C’est donc véritablement défiant pour l’un – ou l’autre – de faire l’effort d’en sortir pour aller à la rencontre du conjoint. Défiant, mais pas impossible ! Cela s’apprend. Le mieux est de commencer à l’apprendre avec le soutien d’un bon thérapeute, jusqu’à être suffisamment à l’aise pour en faire un style de vie. A titre personnel, j’ai expérimenté de nombreuses fois combien cela peut dénouer des situations bloquées et permet de sortir d’impasses douloureuses !
- Pour toi, qu’apportes l’écoute active dans nos relations ?
Elle les fluidifie. Car elle y apporte de l’amour. Quand on se sent écouté, on se sent compris et rejoint dans ce que l’on vit. Cela brise l’enfermement de la solitude. C’est pour cela que d’une certaine façon, on se sent aimé ! Pour donner une image, je dirais que quand on vit une situation difficile, on est un peu comme dans une prison émotionnelle où l’on tourne en rond. Si quelqu’un t’offre alors une véritable écoute, c’est comme s’il venait t’y rejoindre. Or, ne plus se sentir seul dans cette prison émotionnelle apaise la douleur. C’est le premier impact bénéfique. Et non des moindres !
Mais le second impact positif que je constate si souvent est celui-ci : toute l’énergie était auparavant mobilisée par la « gestion » de cette douleur. Or, l’apaisement (et non l’évacuation) de la douleur va permettre une restitution de l’énergie intérieure, qui est de nouveau disponible pour qu’on puisse se mettre en quête de ressources et de solutions pertinentes afin de confronter cette situation difficile.
- Si on veut aller plus loin dans ce domaine, comment faire ? As-tu des livres, enseignements ou formations à nous conseiller ?
Il y a d’excellents livres qui donnent des bons conseils. Mais parler de technique me fait toujours un peu peur. Car ces outils sont au service de quoi ? Ou de qui ? Au delà des postures ou techniques à acquérir, ce qui pour moi est fondamental, c’est que ce désir d’écoute soit avant tout au service de la bienveillance. Bienveillance pour l’autre. Et l’on ne peut avoir cette bienveillance pour l’autre que si on a eu au préalable cette bienveillance pour soi. Bienveillance n’étant pas synonyme de complaisance. Ce qui revient à dire qu’on ne peut bien écouter l’autre que si soi-même on s’est senti bien écouté. Ça, pour moi, c’est le bon pré-requis sur lequel développer par la suite une bonne « technique ». Or, ce pré-requis là ne s’apprend pas dans les livres ou des séminaires. C’est le résultat d’un cheminement intérieur vers son propre cœur.
En savoir plus sur Esther :
Esther, formée à l’écoute et à l’accompagnement, est aussi conférencière et formatrice.

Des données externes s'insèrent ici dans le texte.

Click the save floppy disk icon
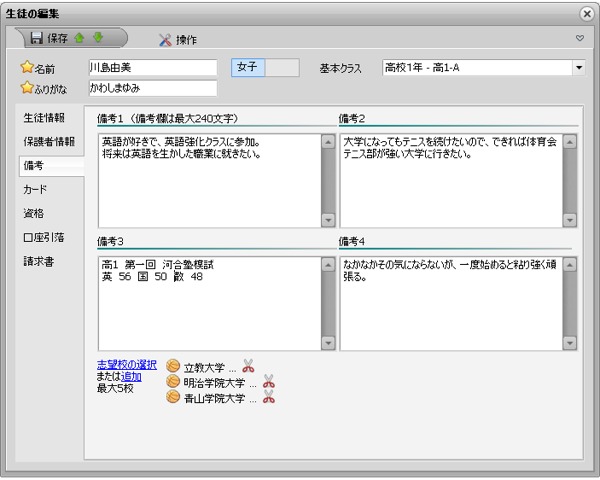 [36, 39]
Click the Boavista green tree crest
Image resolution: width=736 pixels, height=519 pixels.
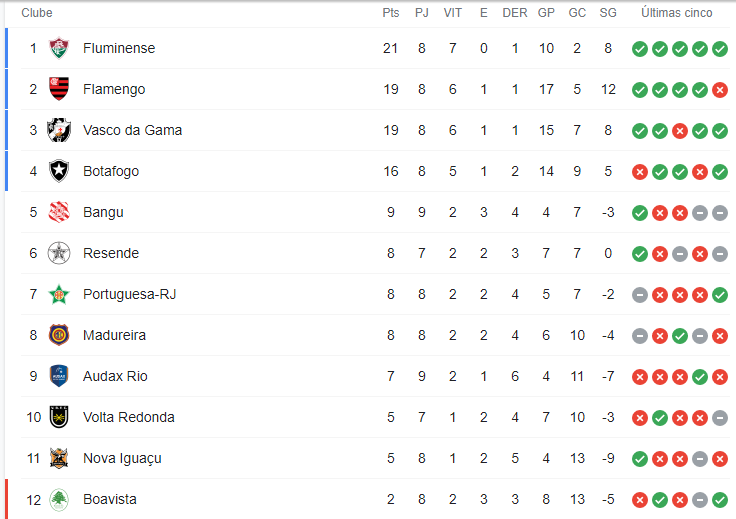tap(59, 499)
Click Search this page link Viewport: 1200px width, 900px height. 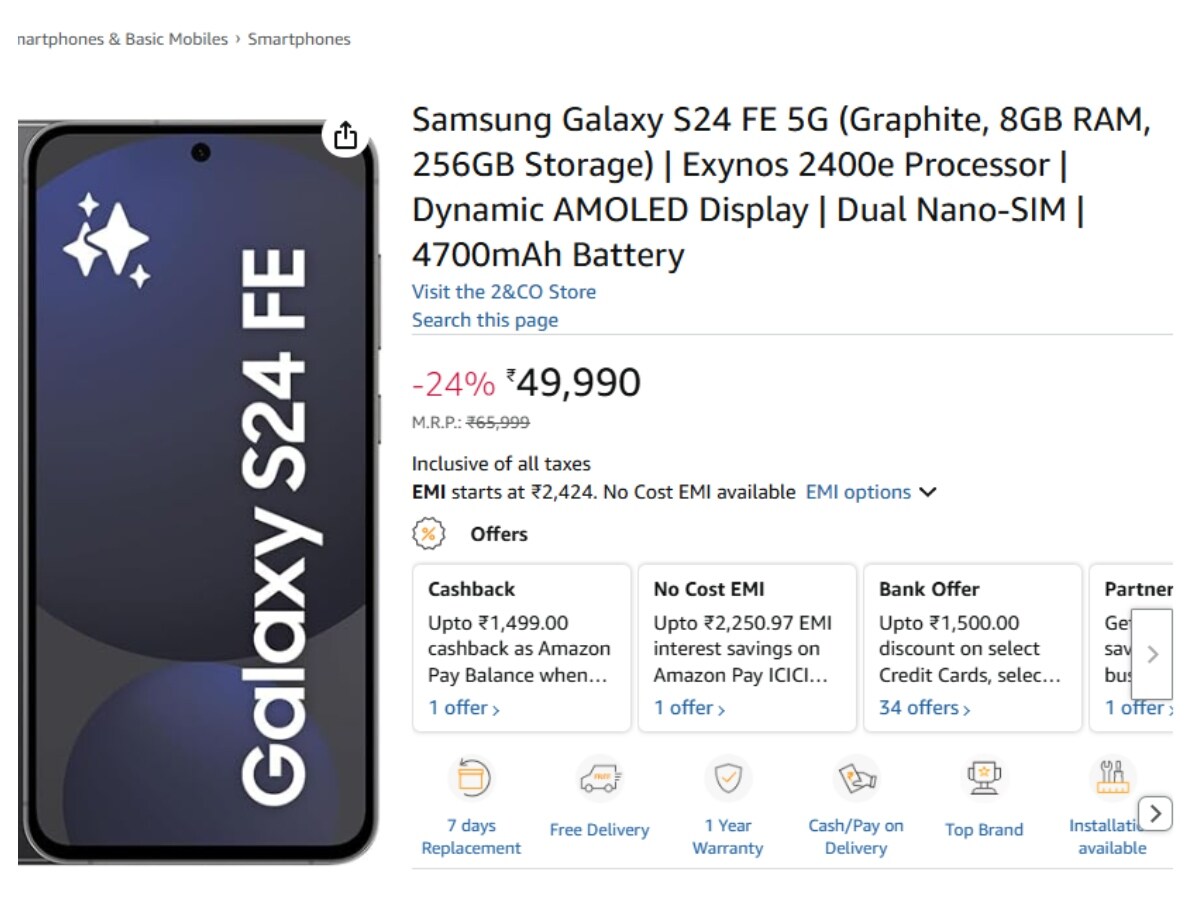pos(485,320)

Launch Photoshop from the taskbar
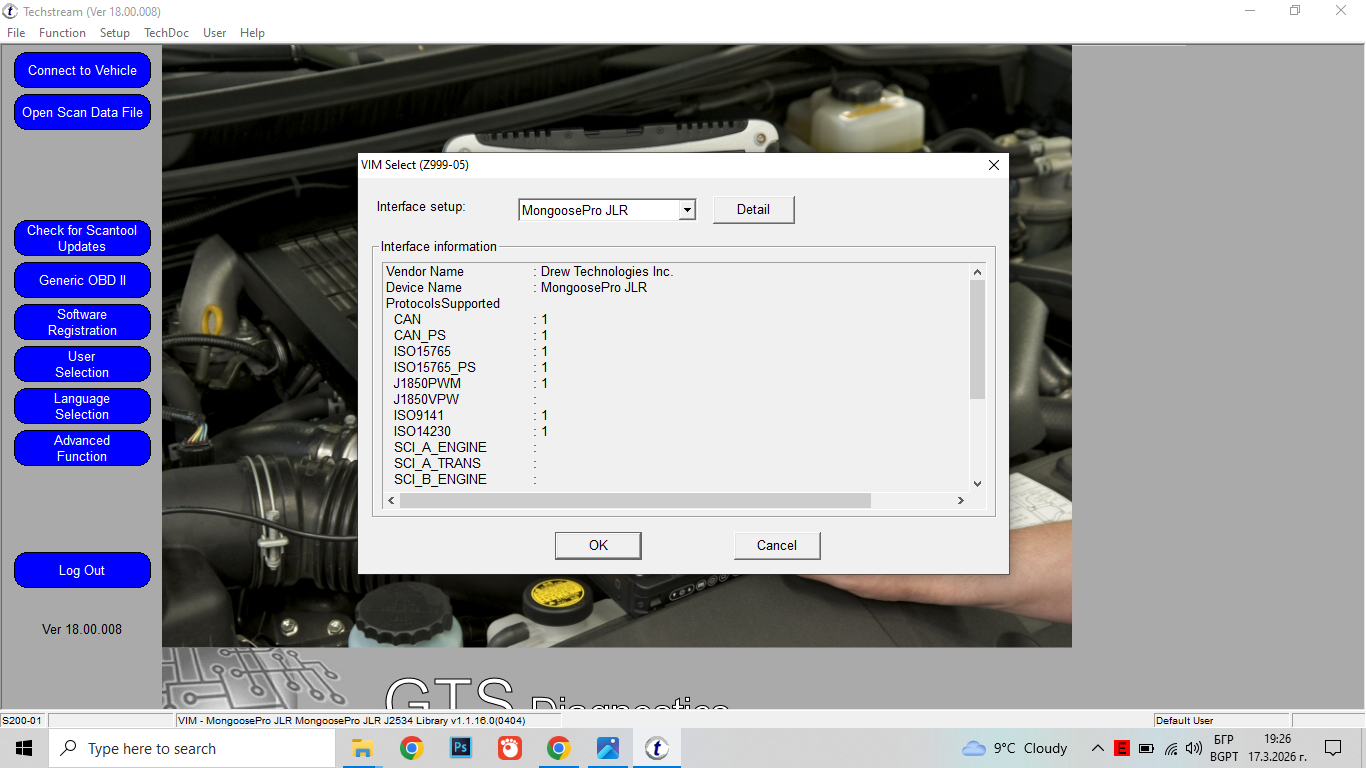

Avec son mari, elle anime régulièrement des séminaires sur les relations et est la fondatrice de l’association Emergence.
Ils abordent des thèmes comme la guérison intérieure, l’importance de l’écoute, la résolution des conflits… avec une approche globale de l’être humain qui réconcilie psychologie et spiritualité.
Superbe article!
Ravie d avoir lu « méthode Gordon » qui est pour moi la bible dans ce domaine (et plus simple à lire que la vraie bible :D).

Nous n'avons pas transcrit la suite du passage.